Skip Navigation
  1. BlackBerry Docs
  2. Cylance Endpoint Security
  3. Cylance User API guide
  4. Detections API
  5. Get detections .csv

Get detections .csv

Request a list of
CylanceOPTICS
 detection resources belonging to a tenant, in .csv format. Any provided filters will be applied, but limit/offset parameters will not.

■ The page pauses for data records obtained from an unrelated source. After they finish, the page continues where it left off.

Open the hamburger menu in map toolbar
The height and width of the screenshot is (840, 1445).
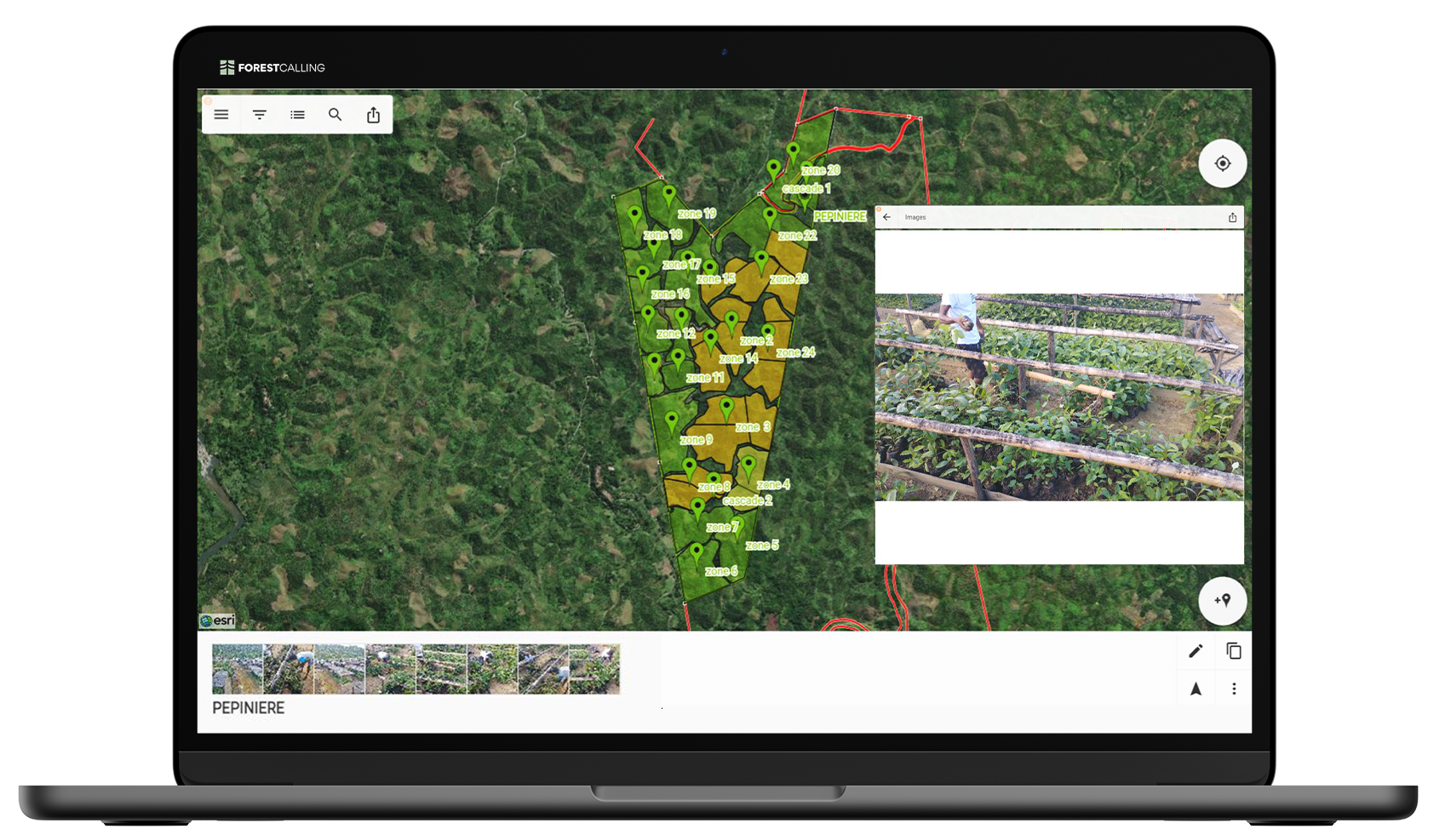(x=221, y=115)
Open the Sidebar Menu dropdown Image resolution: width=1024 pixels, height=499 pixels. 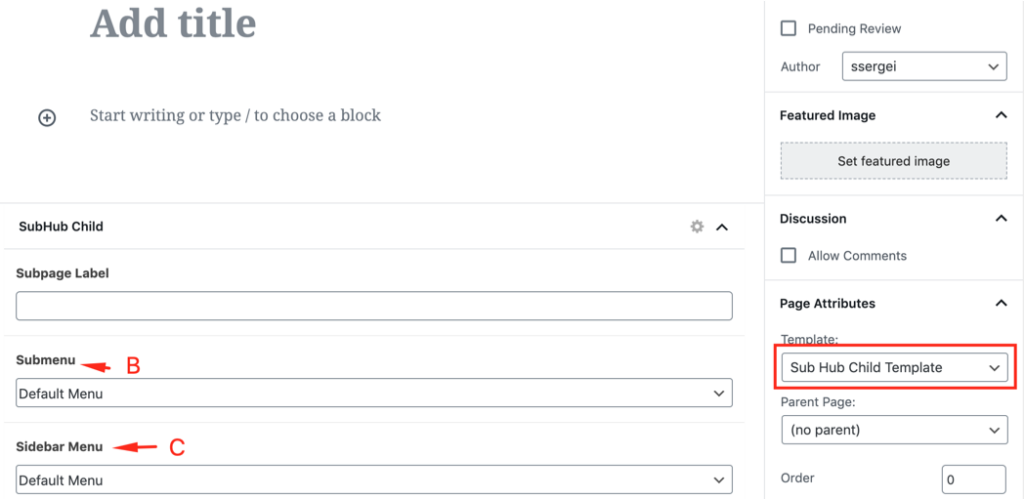tap(374, 480)
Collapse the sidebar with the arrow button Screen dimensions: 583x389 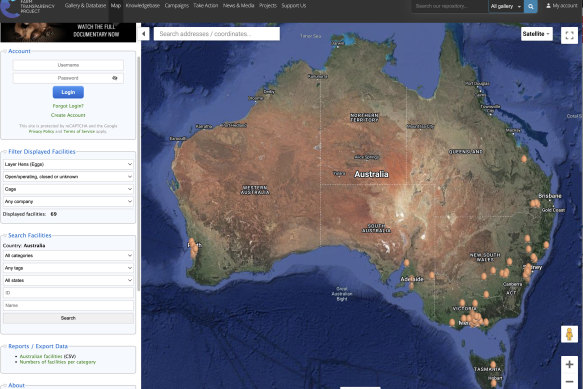[144, 34]
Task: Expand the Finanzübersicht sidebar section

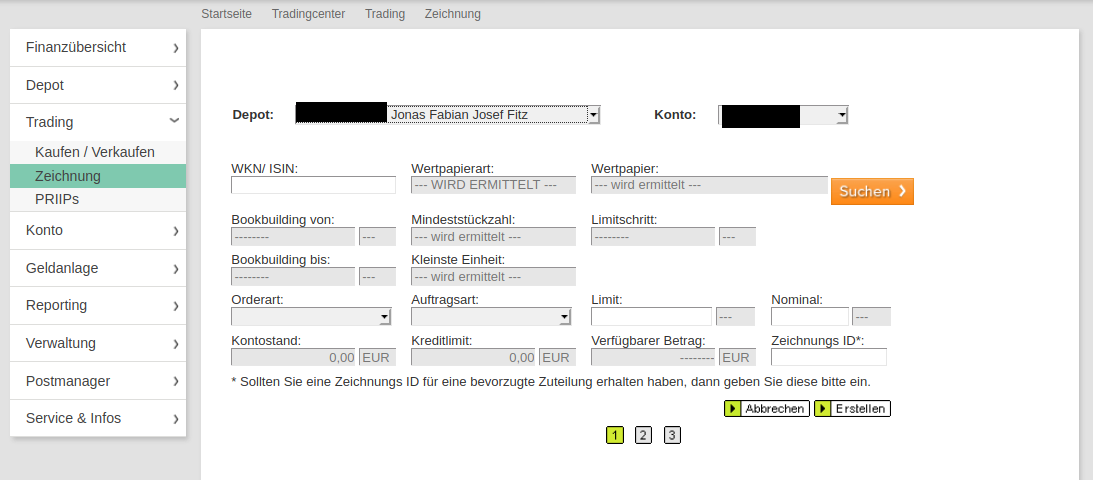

All detections for the tenant will be exported.
Service endpoint
/detections/v2/csv
Optional query string parameters
  • start: This is the start date-time of the query range.
  • end: This is the end date-time of the query range.
  • severity: This is the detection severity filter. Values are informational, low, medium, high.
  • detection_type: This is the detection type filter.
  • detected_on: This is the detected on filter.
  • event_number: This is the event number filter.
  • device: This is the device name filter.
  • status: The values for this are new, in progress, follow up, reviewed, done, false positive.
  • page: This is the page number to request.
  • page_size: This is the number of detection records to retrieve per page.
  • sort: This sorts by the following fields (adding "-" in front of the value denotes descending order):
    • Severity
    • OccurrenceTime
    • Status
    • Device
    • PhoneticId
    • Description
    • ReceivedTime
Example
retrieve the first page with up to 100 detections, with a high severity, and sorted by occurrence time: https://protectapi.cylance.com/detections/v2/csv?page=1&page_size=100&severity=High&sort=OccurrenceTime
Method
HTTP/1.1 GET
Request headers
  • Accept: application/json
  • Authorization: Bearer
    JWT Token returned by Auth API
     with the opticsdetect:list scope encoded

Request

None

Response

Please see the Response status codes for more information.

Request JSON schema

Field Name
Description
Cylance Id
This is the ID for the device.
Device
This is the name of the device.
Detected On
This is the time when the detection occurred according to the associated endpoint agent.
Detection
This is the description of the detection.
Detection Id
This is the easy-to-read version of the ID that is probabilistically unique.
Id
This is the unique ID for the detection.
ReceivedTime
This is the time when the detection was received by
Cylance
's cloud services.
Severity
This is the criticality of an observance of a detection.
Status
This is the status of the detection workflow.